Activity:
Beginning with the line that holds "Select trace C Blank Auto label", copy each line to the end of the records exactly, except the pictures.

»»

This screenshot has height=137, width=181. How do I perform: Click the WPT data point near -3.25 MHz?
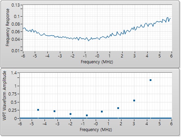click(x=54, y=111)
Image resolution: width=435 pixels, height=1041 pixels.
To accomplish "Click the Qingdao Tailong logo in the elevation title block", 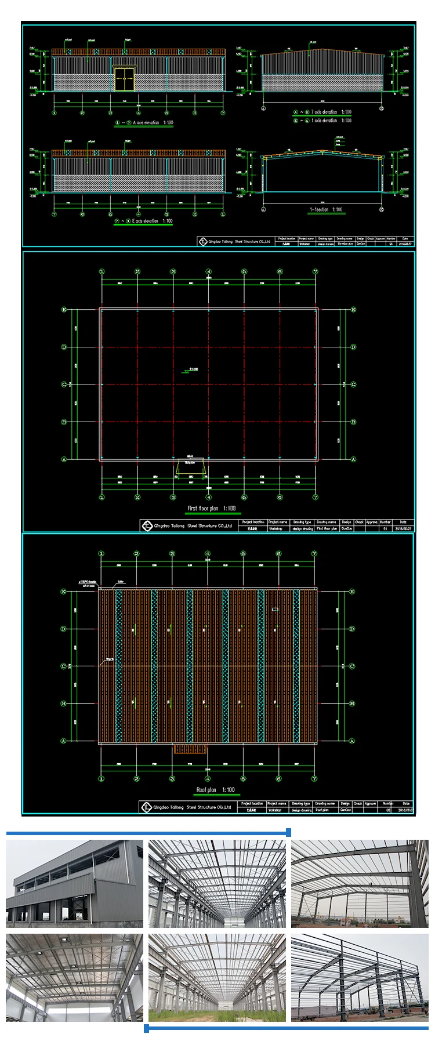I will pyautogui.click(x=202, y=241).
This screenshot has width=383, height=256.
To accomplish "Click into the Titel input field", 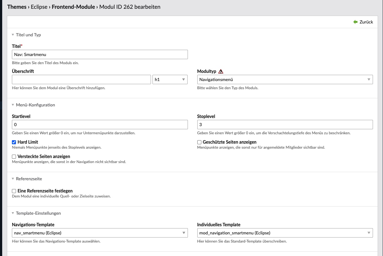I will [100, 54].
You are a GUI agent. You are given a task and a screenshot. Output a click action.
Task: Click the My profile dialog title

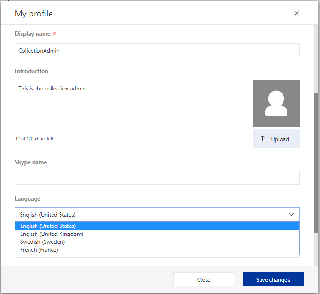point(34,14)
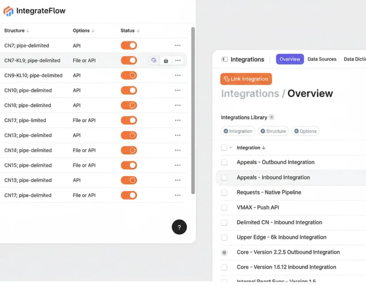366x285 pixels.
Task: Select the Overview tab
Action: tap(290, 59)
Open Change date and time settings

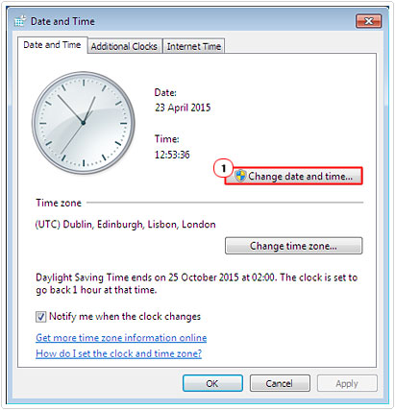coord(294,176)
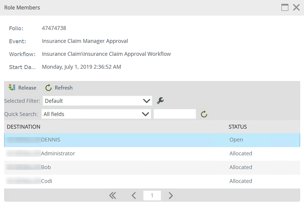This screenshot has width=304, height=207.
Task: Click the Release users icon
Action: pos(12,88)
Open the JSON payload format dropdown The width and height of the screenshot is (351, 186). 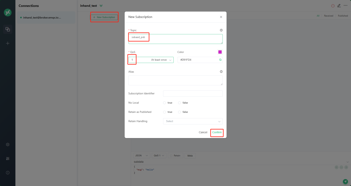coord(142,156)

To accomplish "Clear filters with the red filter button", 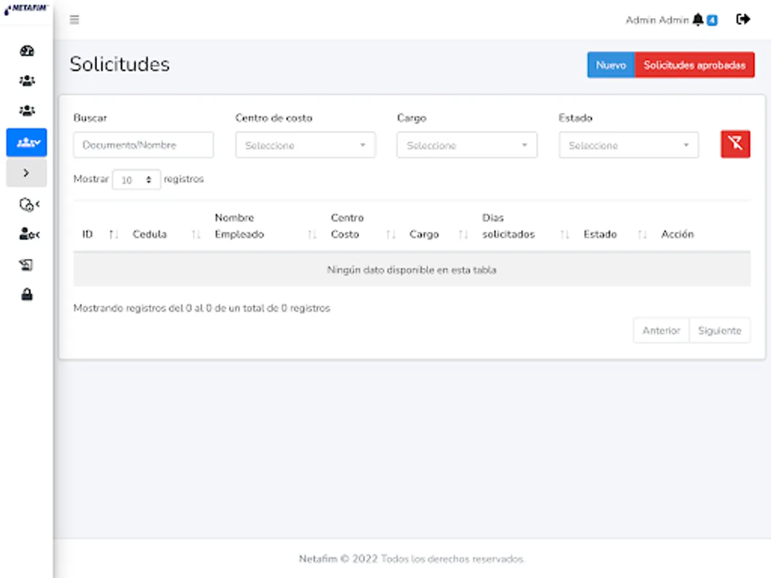I will pos(735,144).
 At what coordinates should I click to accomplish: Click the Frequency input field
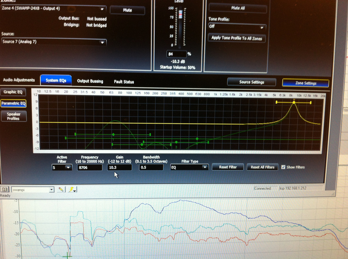89,167
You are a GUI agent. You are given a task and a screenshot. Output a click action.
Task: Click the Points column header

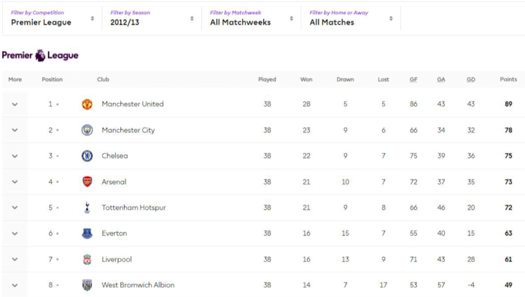point(508,80)
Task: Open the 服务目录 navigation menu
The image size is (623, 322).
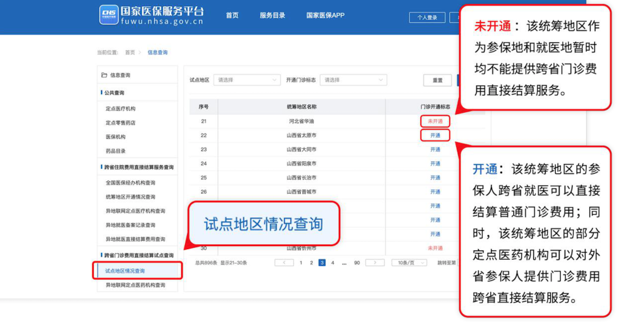Action: (x=272, y=16)
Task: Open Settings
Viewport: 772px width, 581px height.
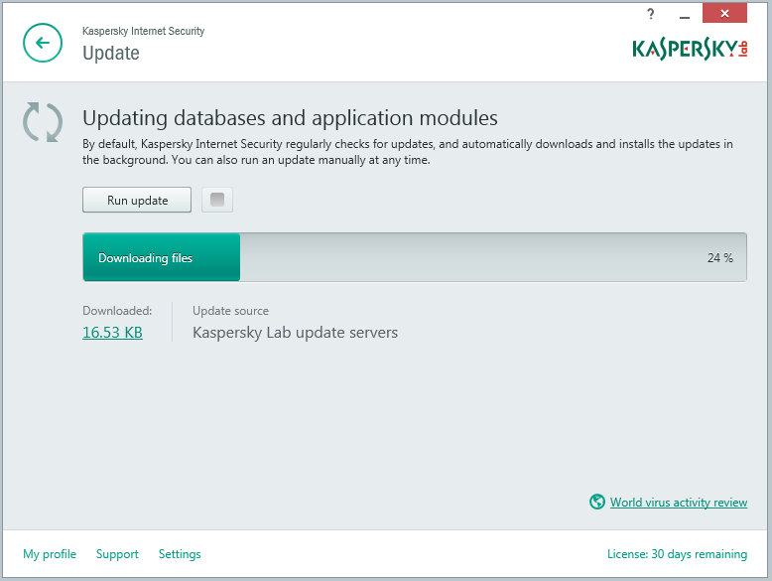Action: 180,554

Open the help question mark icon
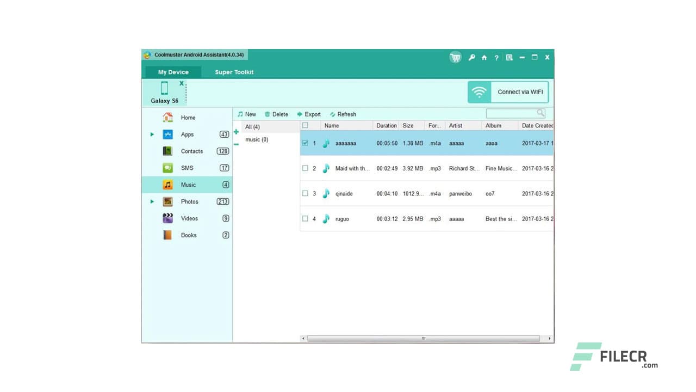[x=496, y=57]
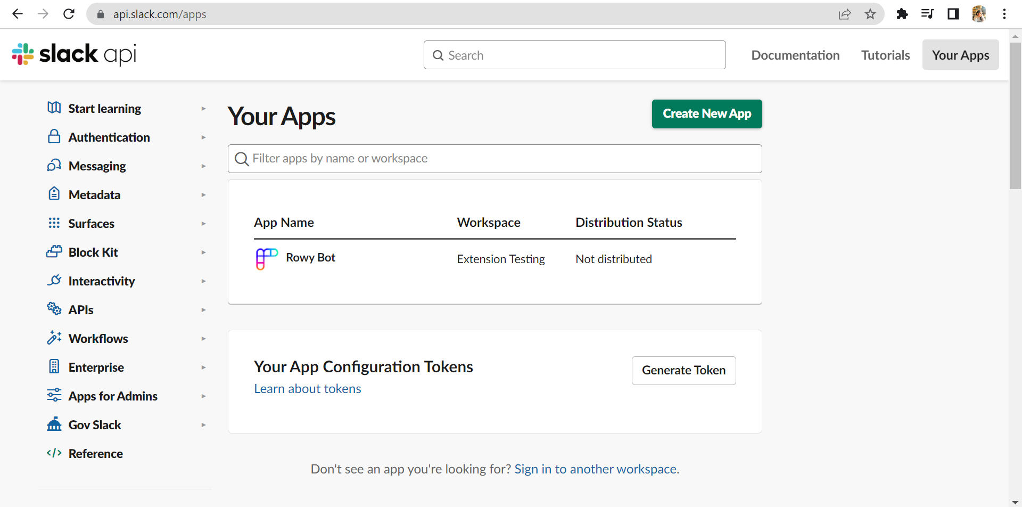Open the Documentation nav item
The image size is (1022, 507).
coord(795,55)

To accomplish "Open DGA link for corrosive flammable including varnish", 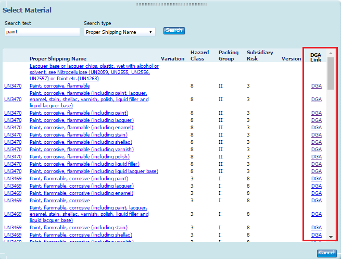I will [316, 149].
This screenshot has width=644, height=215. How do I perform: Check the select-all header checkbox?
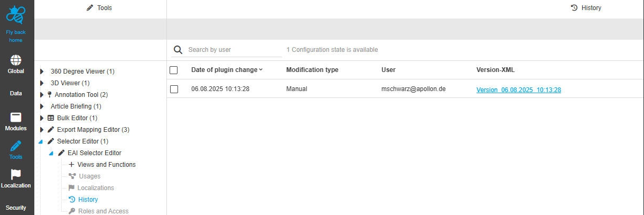pos(174,70)
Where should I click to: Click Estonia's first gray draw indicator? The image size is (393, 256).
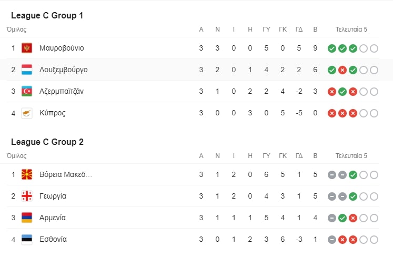(x=331, y=240)
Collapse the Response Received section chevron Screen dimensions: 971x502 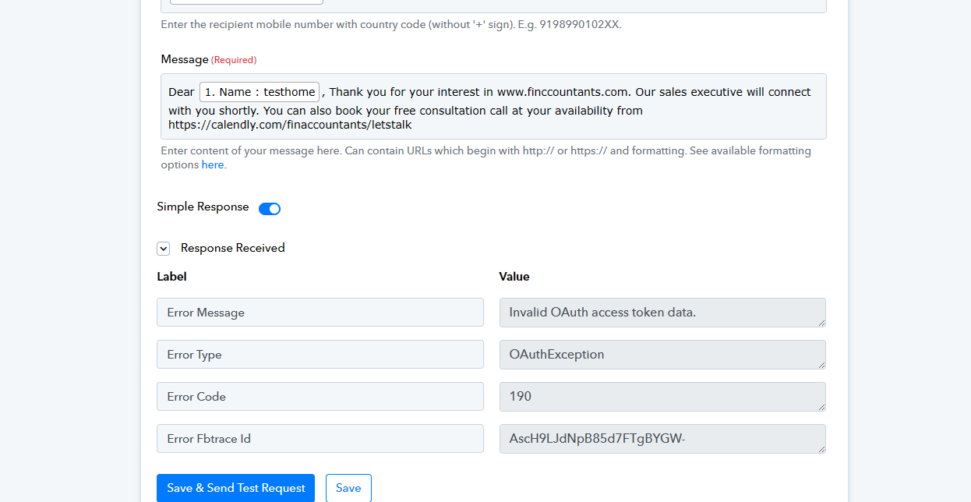coord(164,249)
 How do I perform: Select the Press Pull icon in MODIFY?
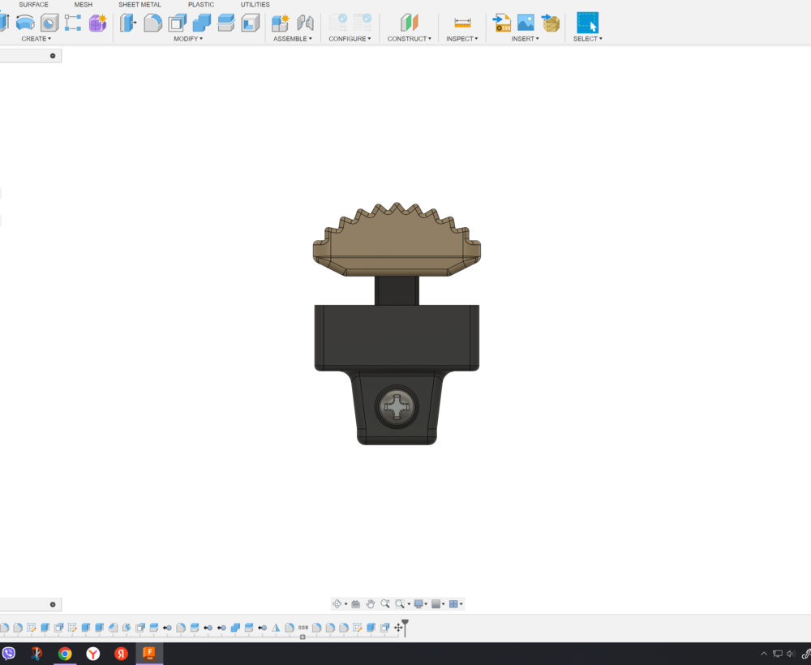(x=127, y=23)
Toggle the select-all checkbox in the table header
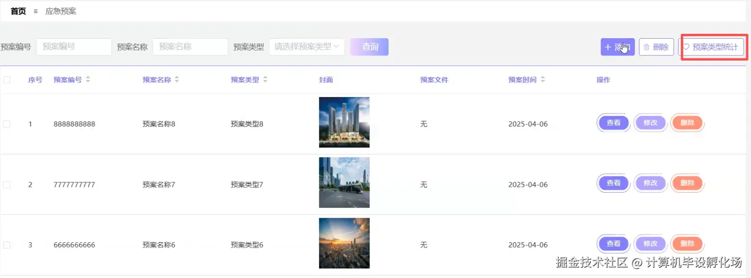Viewport: 751px width, 278px height. [7, 79]
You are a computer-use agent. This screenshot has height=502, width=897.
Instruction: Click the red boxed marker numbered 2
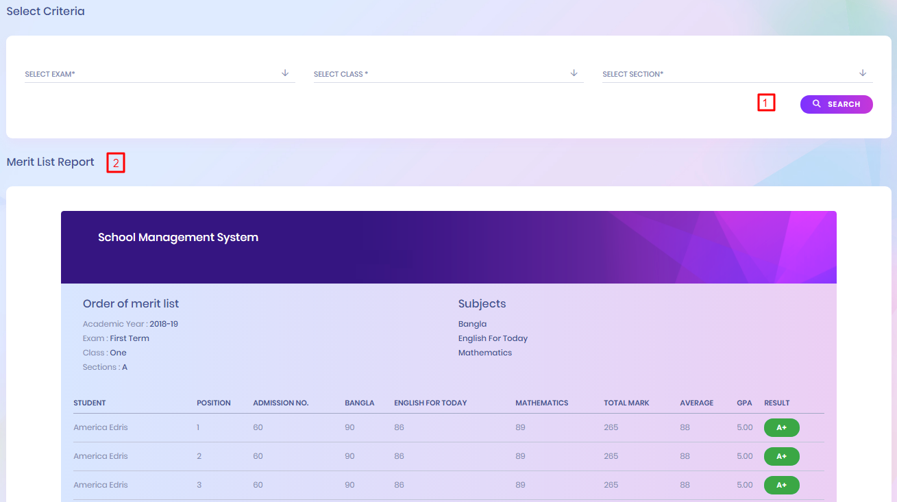(116, 163)
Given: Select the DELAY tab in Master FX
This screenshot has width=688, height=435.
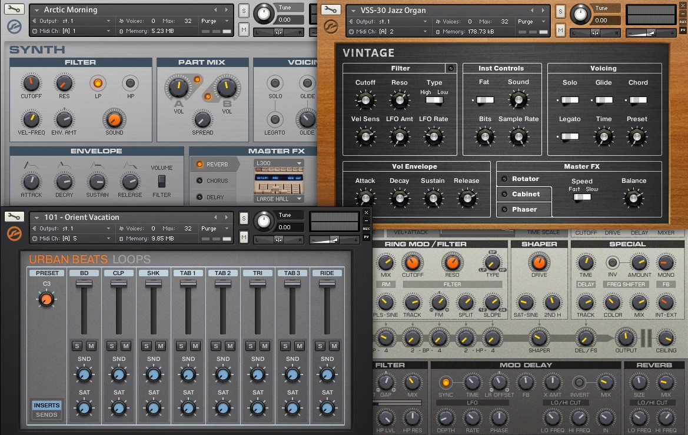Looking at the screenshot, I should pos(217,197).
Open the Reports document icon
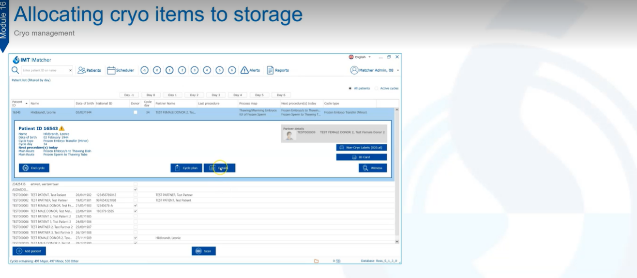This screenshot has height=278, width=637. tap(270, 70)
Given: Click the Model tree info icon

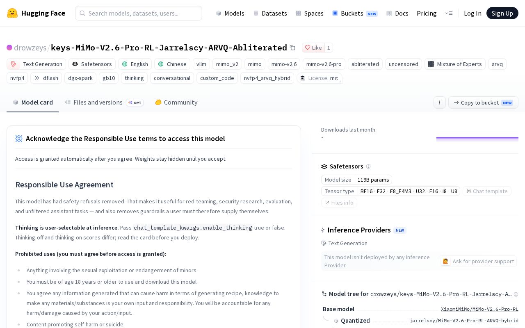Looking at the screenshot, I should (516, 294).
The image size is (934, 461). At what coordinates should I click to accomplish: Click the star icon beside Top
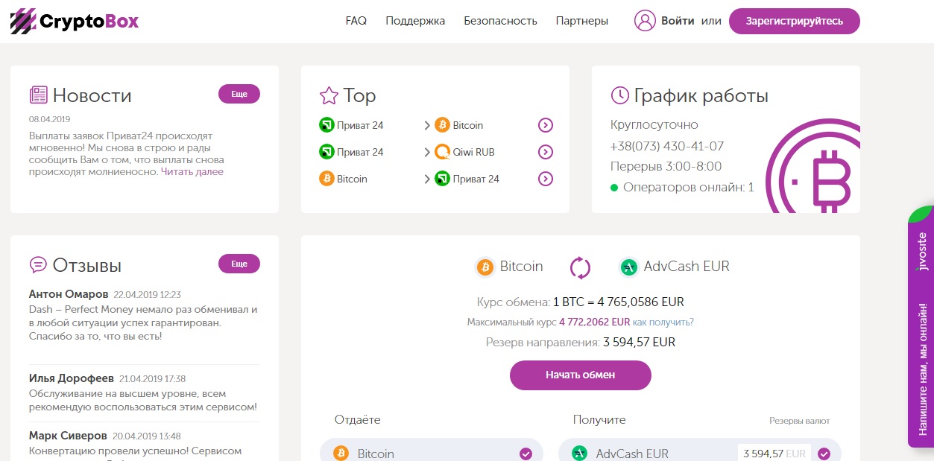click(328, 95)

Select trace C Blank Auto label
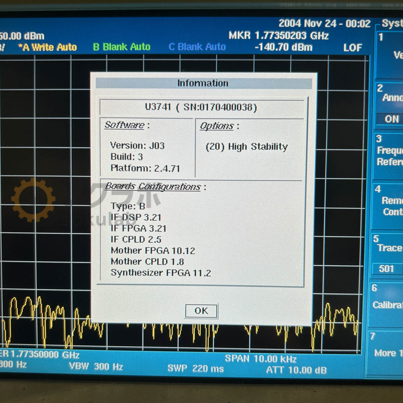click(197, 47)

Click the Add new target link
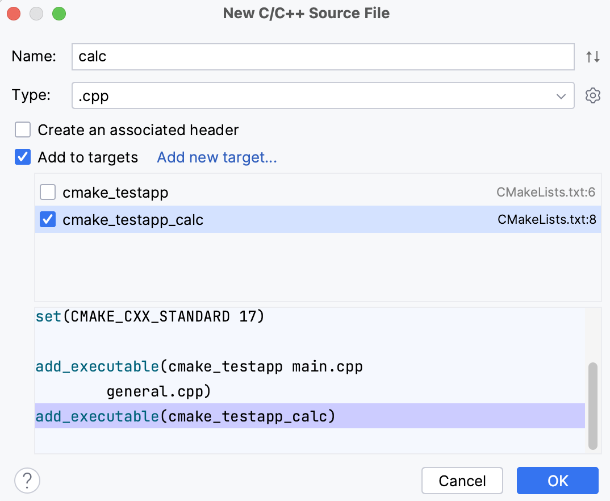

««

Exercise answer:
Select trace C Blank Auto label
click(197, 47)

Click the Add new target link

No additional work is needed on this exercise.